───── GIVEN ENTRIES

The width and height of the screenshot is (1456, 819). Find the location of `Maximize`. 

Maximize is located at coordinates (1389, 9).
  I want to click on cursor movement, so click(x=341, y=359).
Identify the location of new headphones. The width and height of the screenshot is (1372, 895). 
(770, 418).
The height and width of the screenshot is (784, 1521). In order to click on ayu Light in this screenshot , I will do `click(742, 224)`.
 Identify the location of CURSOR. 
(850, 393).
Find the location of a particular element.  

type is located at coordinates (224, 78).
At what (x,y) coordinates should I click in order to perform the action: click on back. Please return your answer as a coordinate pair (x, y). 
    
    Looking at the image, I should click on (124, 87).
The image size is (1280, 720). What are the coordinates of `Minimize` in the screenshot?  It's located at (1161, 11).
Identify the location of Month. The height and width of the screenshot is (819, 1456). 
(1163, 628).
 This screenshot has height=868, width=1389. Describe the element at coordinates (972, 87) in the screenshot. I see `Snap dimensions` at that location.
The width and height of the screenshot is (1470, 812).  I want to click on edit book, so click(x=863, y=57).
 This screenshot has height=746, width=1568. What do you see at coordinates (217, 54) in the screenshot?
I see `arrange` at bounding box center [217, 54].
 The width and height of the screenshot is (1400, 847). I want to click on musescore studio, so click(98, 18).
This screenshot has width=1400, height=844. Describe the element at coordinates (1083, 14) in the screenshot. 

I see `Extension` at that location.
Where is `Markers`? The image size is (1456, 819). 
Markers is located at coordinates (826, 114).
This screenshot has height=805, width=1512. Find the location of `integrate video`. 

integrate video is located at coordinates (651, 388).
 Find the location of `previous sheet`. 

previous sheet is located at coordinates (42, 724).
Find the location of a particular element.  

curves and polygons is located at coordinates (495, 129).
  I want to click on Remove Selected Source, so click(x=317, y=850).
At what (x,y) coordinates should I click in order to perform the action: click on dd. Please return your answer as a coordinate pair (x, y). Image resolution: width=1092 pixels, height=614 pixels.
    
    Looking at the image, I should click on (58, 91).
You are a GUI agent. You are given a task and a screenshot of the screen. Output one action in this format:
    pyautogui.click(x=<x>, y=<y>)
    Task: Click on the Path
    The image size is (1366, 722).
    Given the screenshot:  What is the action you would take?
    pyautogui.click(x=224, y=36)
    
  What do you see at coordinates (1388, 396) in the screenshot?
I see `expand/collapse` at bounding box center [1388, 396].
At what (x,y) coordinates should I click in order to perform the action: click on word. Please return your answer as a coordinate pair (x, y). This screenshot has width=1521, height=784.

──────────

WORK TO DO:
Please copy out all of the data above, line for line and without any changes.

TASK ANSWER:
The width and height of the screenshot is (1456, 819). Find the location of `Maximize`. 

Maximize is located at coordinates (1389, 9).
  I want to click on cursor movement, so click(x=341, y=359).
Identify the location of new headphones. The width and height of the screenshot is (1372, 895). 
(770, 418).
The height and width of the screenshot is (784, 1521). In order to click on ayu Light in this screenshot , I will do `click(742, 224)`.
 Identify the location of CURSOR. 
(850, 393).
Find the location of a particular element.  

type is located at coordinates (224, 78).
At what (x,y) coordinates should I click in order to perform the action: click on back. Please return your answer as a coordinate pair (x, y). 
    
    Looking at the image, I should click on (124, 87).
The image size is (1280, 720). What are the coordinates of `Minimize` in the screenshot?  It's located at (1161, 11).
Identify the location of Month. The height and width of the screenshot is (819, 1456). 
(1163, 628).
 This screenshot has height=868, width=1389. Describe the element at coordinates (972, 87) in the screenshot. I see `Snap dimensions` at that location.
The width and height of the screenshot is (1470, 812).  I want to click on edit book, so click(x=863, y=57).
 This screenshot has height=746, width=1568. What do you see at coordinates (217, 54) in the screenshot?
I see `arrange` at bounding box center [217, 54].
 The width and height of the screenshot is (1400, 847). I want to click on musescore studio, so click(98, 18).
This screenshot has width=1400, height=844. Describe the element at coordinates (1083, 14) in the screenshot. 

I see `Extension` at that location.
Where is `Markers`? The image size is (1456, 819). 
Markers is located at coordinates (826, 114).
This screenshot has height=805, width=1512. Find the location of `integrate video`. 

integrate video is located at coordinates (651, 388).
 Find the location of `previous sheet`. 

previous sheet is located at coordinates (42, 724).
Find the location of a particular element.  

curves and polygons is located at coordinates (495, 129).
  I want to click on Remove Selected Source, so click(x=317, y=850).
At what (x,y) coordinates should I click in order to perform the action: click on dd. Please return your answer as a coordinate pair (x, y). Image resolution: width=1092 pixels, height=614 pixels.
    
    Looking at the image, I should click on (58, 91).
You are a GUI agent. You are given a task and a screenshot of the screen. Output one action in this format:
    pyautogui.click(x=<x>, y=<y>)
    Task: Click on the Path
    The image size is (1366, 722).
    Given the screenshot:  What is the action you would take?
    pyautogui.click(x=224, y=36)
    
  What do you see at coordinates (1388, 396) in the screenshot?
I see `expand/collapse` at bounding box center [1388, 396].
At what (x,y) coordinates should I click in order to perform the action: click on word. Please return your answer as a coordinate pair (x, y). This screenshot has width=1521, height=784.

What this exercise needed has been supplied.